Persons skilled in the art will appreciate that a particular number may be verified by a verification system (e.g., a credit card verification server) during a time period not associated with the particular number. In such instances, for example, the particular number may be transmitted along with the time period in which the particular number was generated. Accordingly, the particular number may be verified as being generated during the time period by the verification server. In instances of fraud, the cost of fraud may be transferred to the entity that provided the particular number and time period. In this manner, the liability for fraud may be transmitted to the entity that stores the particular number and time period for later use. In doing so, entities may be encouraged to, for example, only transmit current dynamic credit card numbers. The cost of fraud may be transferred, for example, to the association or bank that issued the card.
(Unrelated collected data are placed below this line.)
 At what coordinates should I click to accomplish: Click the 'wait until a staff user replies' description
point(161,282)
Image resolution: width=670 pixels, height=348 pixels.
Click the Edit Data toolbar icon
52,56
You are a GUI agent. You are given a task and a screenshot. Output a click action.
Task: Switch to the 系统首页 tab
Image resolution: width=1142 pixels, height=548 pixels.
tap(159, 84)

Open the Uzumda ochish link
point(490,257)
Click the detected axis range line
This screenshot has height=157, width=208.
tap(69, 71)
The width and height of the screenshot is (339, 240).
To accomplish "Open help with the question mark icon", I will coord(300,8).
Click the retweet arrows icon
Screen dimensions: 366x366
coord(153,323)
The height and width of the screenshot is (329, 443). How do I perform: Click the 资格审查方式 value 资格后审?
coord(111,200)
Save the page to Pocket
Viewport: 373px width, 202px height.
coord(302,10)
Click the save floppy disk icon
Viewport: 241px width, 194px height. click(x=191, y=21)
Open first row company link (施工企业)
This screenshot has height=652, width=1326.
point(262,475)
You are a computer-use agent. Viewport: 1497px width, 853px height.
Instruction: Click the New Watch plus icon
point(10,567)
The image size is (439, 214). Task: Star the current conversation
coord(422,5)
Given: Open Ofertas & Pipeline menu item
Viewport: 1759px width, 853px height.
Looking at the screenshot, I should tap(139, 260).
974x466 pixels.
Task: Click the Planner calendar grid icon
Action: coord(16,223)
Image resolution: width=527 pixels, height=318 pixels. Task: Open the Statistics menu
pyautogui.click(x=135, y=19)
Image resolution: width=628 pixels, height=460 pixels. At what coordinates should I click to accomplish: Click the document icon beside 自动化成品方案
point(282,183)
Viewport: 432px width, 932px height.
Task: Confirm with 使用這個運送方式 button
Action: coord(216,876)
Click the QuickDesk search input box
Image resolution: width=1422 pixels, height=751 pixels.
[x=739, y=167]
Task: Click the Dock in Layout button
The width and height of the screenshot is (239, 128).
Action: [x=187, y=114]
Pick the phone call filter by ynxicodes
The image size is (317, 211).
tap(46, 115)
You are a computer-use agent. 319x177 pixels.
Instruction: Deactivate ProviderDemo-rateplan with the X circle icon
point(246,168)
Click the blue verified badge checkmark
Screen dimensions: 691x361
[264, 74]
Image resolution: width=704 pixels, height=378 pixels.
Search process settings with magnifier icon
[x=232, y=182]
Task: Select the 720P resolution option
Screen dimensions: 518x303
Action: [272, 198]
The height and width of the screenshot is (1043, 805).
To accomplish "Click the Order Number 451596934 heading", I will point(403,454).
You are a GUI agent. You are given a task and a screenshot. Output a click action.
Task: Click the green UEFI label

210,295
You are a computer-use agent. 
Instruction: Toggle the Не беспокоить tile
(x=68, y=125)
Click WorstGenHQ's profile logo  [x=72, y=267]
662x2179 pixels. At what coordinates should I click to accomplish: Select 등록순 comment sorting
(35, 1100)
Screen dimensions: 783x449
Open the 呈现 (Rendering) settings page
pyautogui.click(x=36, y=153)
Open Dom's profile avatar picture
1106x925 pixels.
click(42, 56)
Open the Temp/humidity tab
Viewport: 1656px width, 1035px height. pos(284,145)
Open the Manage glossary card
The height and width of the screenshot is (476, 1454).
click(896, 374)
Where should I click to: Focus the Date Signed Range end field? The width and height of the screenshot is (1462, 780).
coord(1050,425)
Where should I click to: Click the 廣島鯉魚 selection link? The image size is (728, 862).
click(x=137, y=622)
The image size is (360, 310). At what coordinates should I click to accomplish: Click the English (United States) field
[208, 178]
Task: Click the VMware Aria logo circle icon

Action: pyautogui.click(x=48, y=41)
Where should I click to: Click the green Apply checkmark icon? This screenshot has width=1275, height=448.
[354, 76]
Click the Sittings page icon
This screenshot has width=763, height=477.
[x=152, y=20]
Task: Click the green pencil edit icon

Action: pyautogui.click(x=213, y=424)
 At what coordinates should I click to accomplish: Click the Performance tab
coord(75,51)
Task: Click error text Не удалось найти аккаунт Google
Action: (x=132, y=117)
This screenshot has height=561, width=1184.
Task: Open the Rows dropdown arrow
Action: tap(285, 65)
A website may include, for example, a text box that would allow a user to provide timing information 120. A different coding scheme may also be associated with each, or with a group of, different time periods. A credit card verification system may include a timing circuit that is in sync with a timing circuit on card 100 such that both the verification system and card 100 are aware of the current time period of card 100. A time period may be, for example, on the order of minutes, hours, or days. For example, a time period may be approximately 36 hours in duration.

Time until change information 130 may be provided on a display and may be representative of the amount of time remaining before number 110 changes.

Identification information 140 may be provided on card 100. Identification information 140 may be provided such that each card 100 has different identification information 140. Accordingly, even though to users may have the same name, each user may have different identification information 140. In doing so, a user may enter in identification information 140 on a text box at an online store and a verification system may, for example, be able to identify a particular user based on identification information 140. A number may include one or more digits representative of information that may be utilized in an identification process. For example, two digits may be representative of a partition. Users having the same name may be assigned different partitions. Accordingly, the name on a card may be associated with the name of a person. People with the same name may have the same identification information. However, such people with the same name may be recognized by having different identification digits. Two identification digits in a credit card number may allow for 100 partitions. Similarly, identification information may be provided in a dynamic credit card number. The digits for identification may change location each period or particular groups of periods as well as may be coded differently each period or particular groups of periods. Identification digits may be static (e.g., printed on a credit card or statically displayed so the digits do not change). In printing a static number of a card, for example, the amount of power needed to display a credit card number may be reduced.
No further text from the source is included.